Exercise instructions:
The answer must consist solely of the lines from the one containing "Image resolution: width=1502" through the last line of the records below, repeated exactly, with all pictures omitted.

[Stored records]
......
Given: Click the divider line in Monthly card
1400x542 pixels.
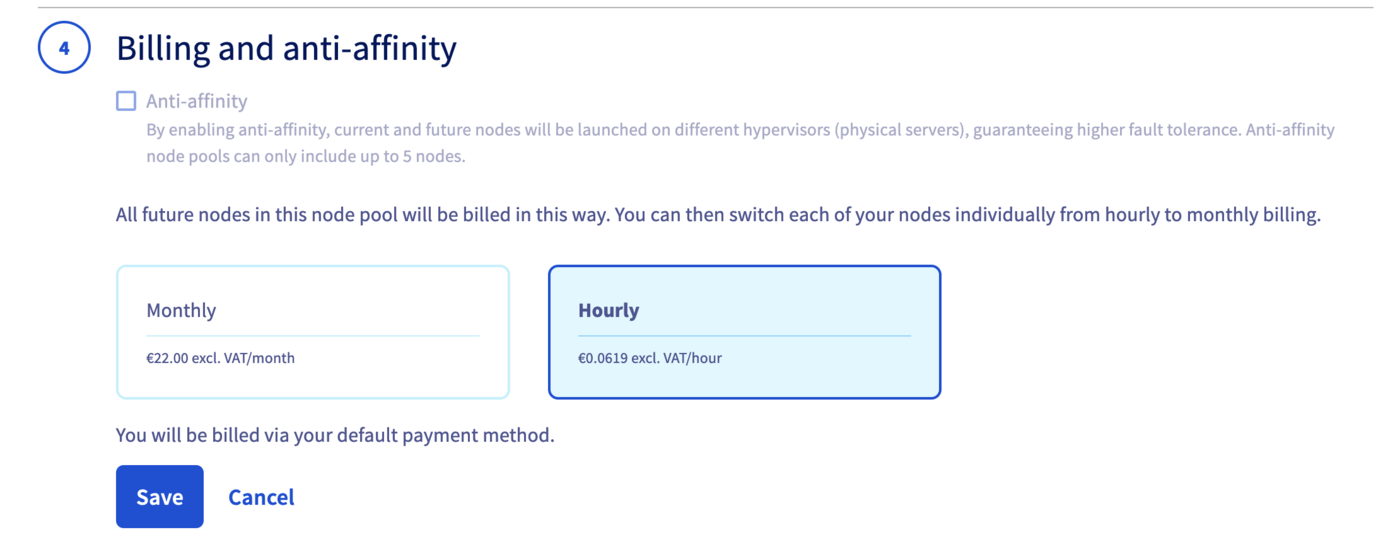Looking at the screenshot, I should 312,336.
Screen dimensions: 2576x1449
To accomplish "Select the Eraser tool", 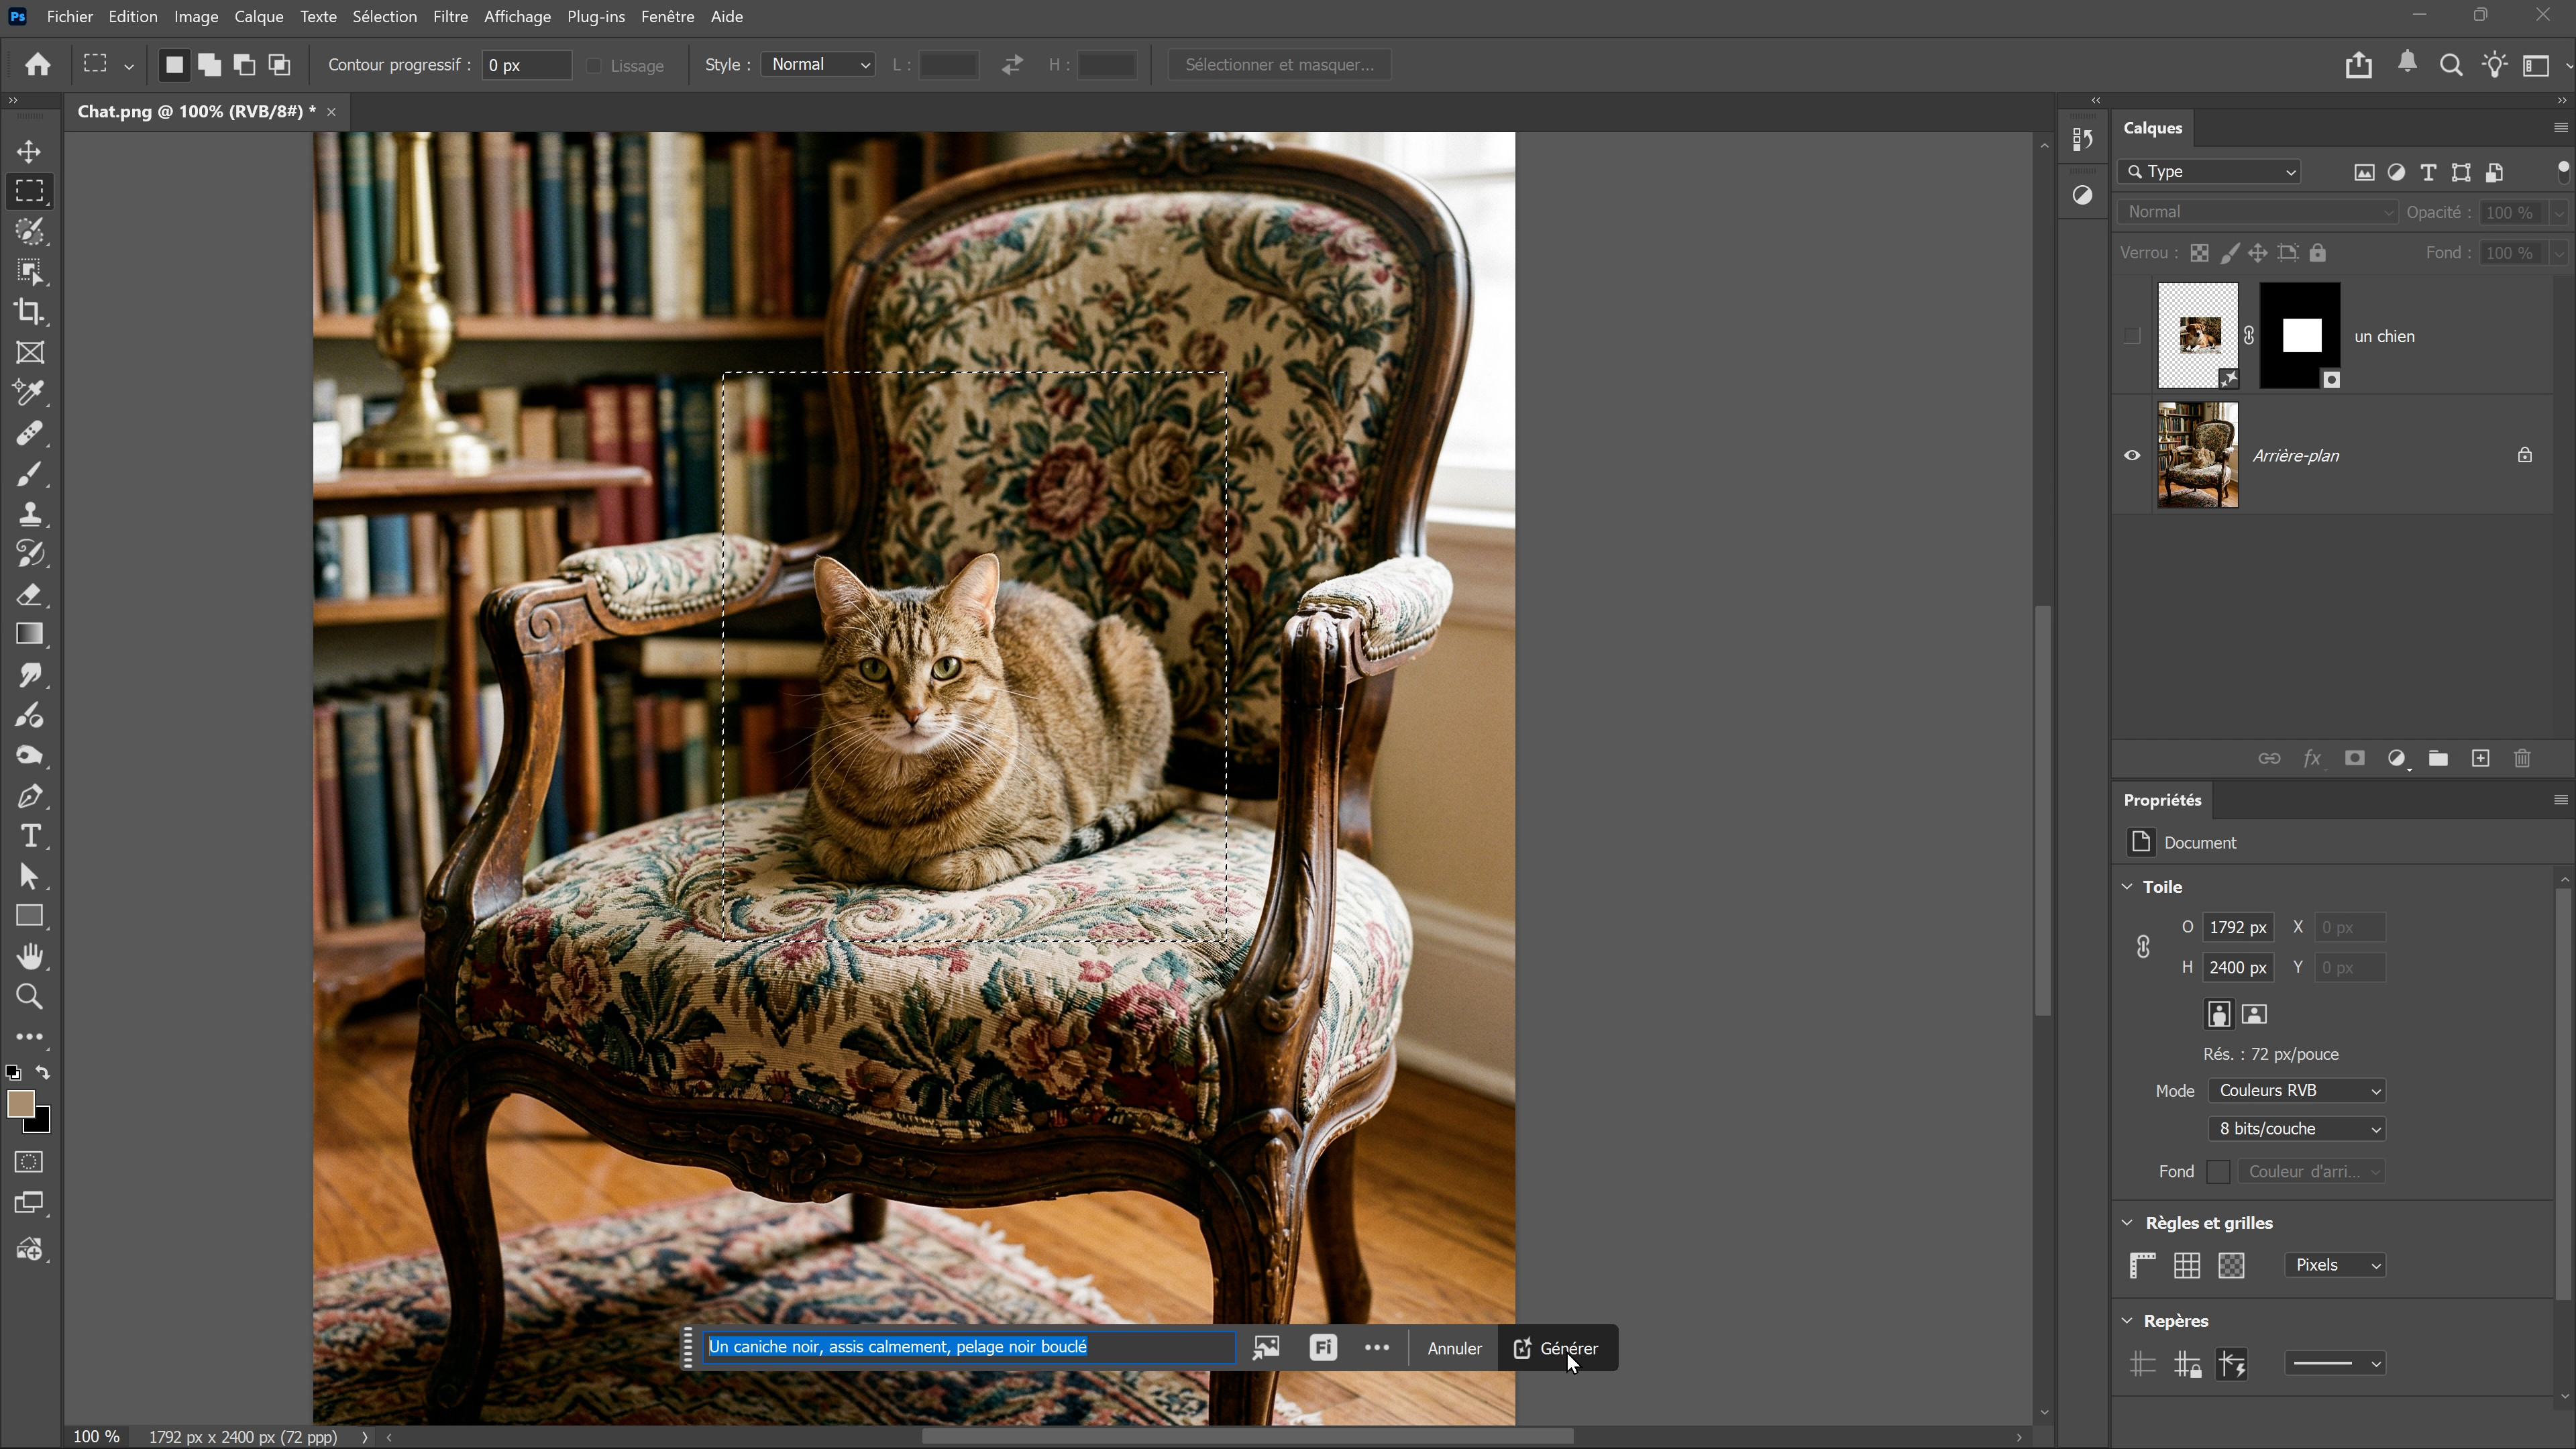I will 29,595.
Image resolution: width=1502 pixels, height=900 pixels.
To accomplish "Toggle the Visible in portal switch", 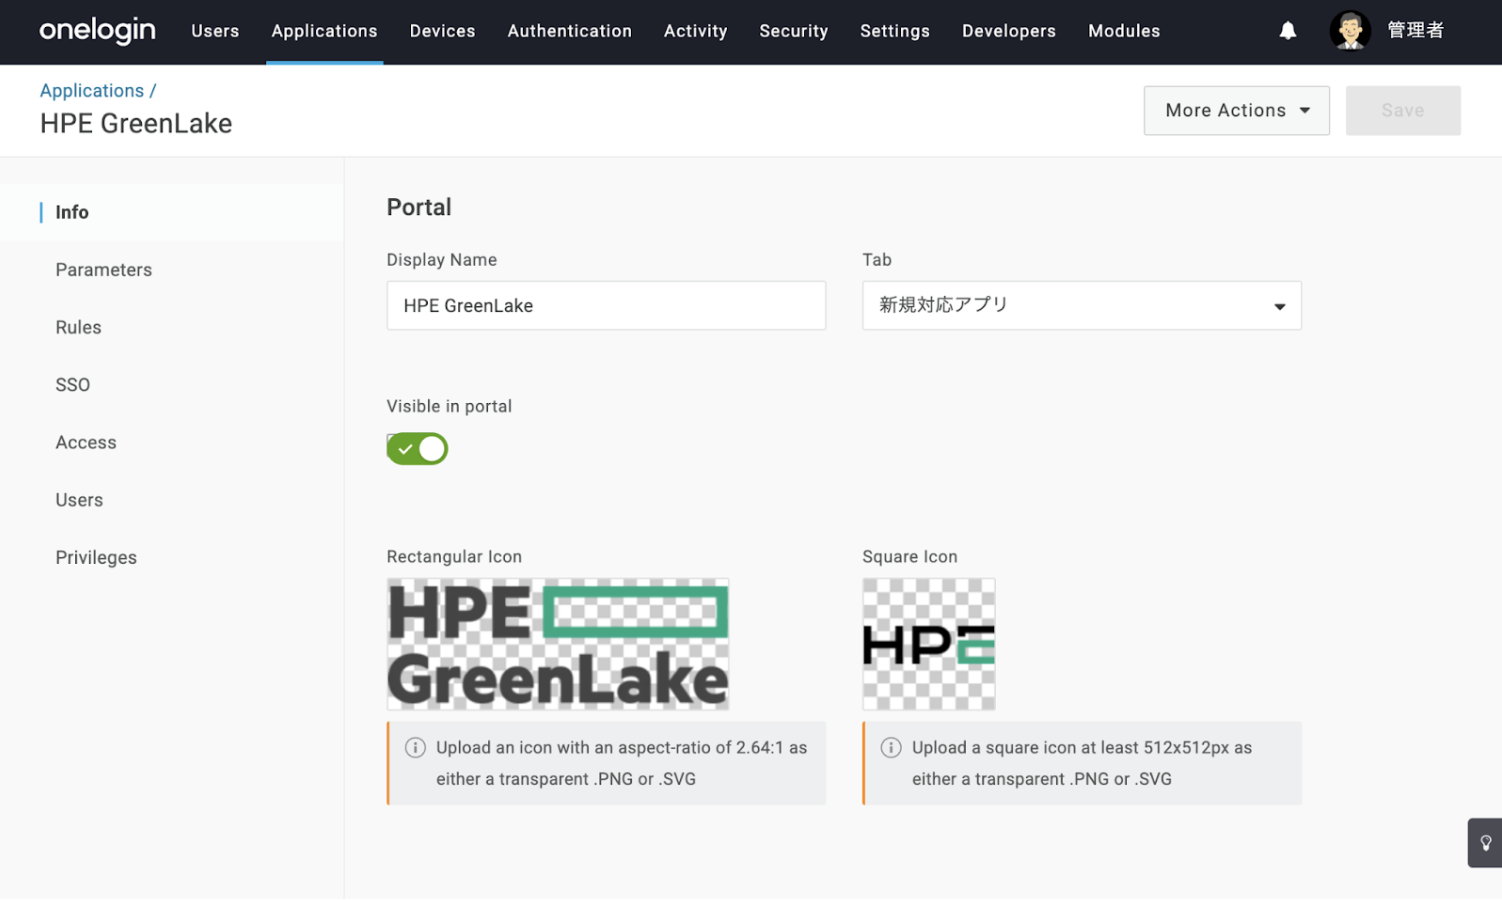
......
Problem solution:
Image resolution: width=1502 pixels, height=900 pixels.
To accomplish "Toggle the Visible in portal switch", 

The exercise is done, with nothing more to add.